## Begin Source passage
The Intel Skylake Mobile and Desktop Launch, with Architecture Analysis

Name: The Intel Skylake Mobile and Desktop Launch, with Architecture Analysis
Item: The Intel Skylake Mobile and Desktop Launch, with Architecture Analysis
Author: Dr. Ian Cutress

by Ian Cutress on September 1, 2015 11:05 PM EST

Posted in
CPUs
Intel
Core M
Skylake
eDRAM

173 Comments | Add A Comment

173 Comments

What to Expect

With Intel going for a full YUHS launch today, looking up and down the stack there are a number of interesting things to consider at each segment. Starting with Skylake-Y, or Core M, the new branding to m7/m5/m3 will hopefully make it easier for users to ascertain the performance of their processor, but it also allows Intel to inject vPro into various SKUs, such as the upcoming update to Intel’s Compute Stick.

In the mini-PC space, through various sources in the industry, we are told that it is the vPro moniker for these devices (such as the NUC and Compute Stick) that generate the higher proportion of sales. At this point, the vPro versions of Core M are not due out until later in Q4/even Q1, but I assume we should see something at the Consumer Electronics Show during the first week of January.

One element we haven’t touched upon is how Intel will implement different TDP aspects to both its Skylake-Y and Skylake-U lines. With Haswell and Broadwell, most processors had a cTDP Up and a cTDP Down mode that allowed the device OEM to take a processor and move it slightly outside its normal TDP window, perhaps to take advantage of a chassis design they already had and either increase battery life or increase performance.

Now due to Speed Shift, one could argue that cTDP down is less relevant, and when cTDP up is available and a Speed Shift aware operating system is installed, that setting might be used as well. Because Speed Shift is not universal, there is still this element of cTDP Up and Down to contend with. To insert a few more caveats, it seems like SDP (scenario design power) might also be part of the equation, especially in the Skylake-Y domain.

It is worth noting that the Skylake-Y package is crazy small. At IDF Intel showed off a finished Skylake-Y package to demonstrate the CPU die size in relation to the package size, and to compare the overall package size to the already small Broadwell-Y package. While both packages are still 16.5mm wide, Intel has compacted the overall layout and squared off the CPU die, bringing the height of the Skylake-Y package down from 30mm to 20mm, a 33% savings in package size.

Meanwhile Intel also had the other BGA Skylake processor packages on display as well:

Actually in this shot, we can calculate the die size of the Y 2+2 die to be approximately 98.5 mm² (9.57mm x 10.3mm). This is compared to the 4+2 arrangement on Skylake-K which we measured at 122.4mm². At this package size of 20 x 16.5 mm, Intel is claiming a 40% gain in graphics performance for Skylake-Y over Broadwell-Y, which will be interesting to compare when we get some samples in house.
## End Source passage
## Begin Data lines
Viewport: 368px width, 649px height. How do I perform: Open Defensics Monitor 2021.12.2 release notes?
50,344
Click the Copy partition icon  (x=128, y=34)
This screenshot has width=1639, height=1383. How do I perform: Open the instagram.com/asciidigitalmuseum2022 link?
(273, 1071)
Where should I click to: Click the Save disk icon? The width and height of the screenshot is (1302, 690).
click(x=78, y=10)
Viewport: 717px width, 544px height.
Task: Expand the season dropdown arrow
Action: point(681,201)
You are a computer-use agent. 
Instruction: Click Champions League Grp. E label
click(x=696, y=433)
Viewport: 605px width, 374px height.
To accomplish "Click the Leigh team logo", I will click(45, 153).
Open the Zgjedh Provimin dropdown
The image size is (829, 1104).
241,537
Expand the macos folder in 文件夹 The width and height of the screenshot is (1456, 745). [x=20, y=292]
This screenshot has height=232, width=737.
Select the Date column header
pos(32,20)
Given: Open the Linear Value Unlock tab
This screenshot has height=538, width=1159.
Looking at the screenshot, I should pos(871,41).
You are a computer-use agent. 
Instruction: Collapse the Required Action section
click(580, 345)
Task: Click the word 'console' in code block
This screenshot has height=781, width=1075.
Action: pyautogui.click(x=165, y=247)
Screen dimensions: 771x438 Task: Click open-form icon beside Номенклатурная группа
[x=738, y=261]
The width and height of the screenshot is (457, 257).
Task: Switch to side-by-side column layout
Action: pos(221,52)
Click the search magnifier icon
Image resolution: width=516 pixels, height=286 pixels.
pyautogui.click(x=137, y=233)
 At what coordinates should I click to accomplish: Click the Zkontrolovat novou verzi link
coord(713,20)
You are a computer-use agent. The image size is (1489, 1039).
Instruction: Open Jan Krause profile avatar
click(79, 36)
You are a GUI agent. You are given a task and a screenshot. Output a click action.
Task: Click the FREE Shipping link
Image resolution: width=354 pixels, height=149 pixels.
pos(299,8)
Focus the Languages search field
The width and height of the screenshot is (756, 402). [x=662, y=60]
## End Data lines
### Written tasks
**A)** List every category that the Skylake launch article gives under "Posted in".
**B)** Reproduce the passage of the Skylake launch article that begins at the words "Now due to Speed" and stops after "the Skylake-Y domain.".
These entries were taken from a separate source and are not part of the article.

### Expected outputs
**A)** CPUs, Intel, Core M, Skylake, eDRAM

**B)**
Now due to Speed Shift, one could argue that cTDP down is less relevant, and when cTDP up is available and a Speed Shift aware operating system is installed, that setting might be used as well. Because Speed Shift is not universal, there is still this element of cTDP Up and Down to contend with. To insert a few more caveats, it seems like SDP (scenario design power) might also be part of the equation, especially in the Skylake-Y domain.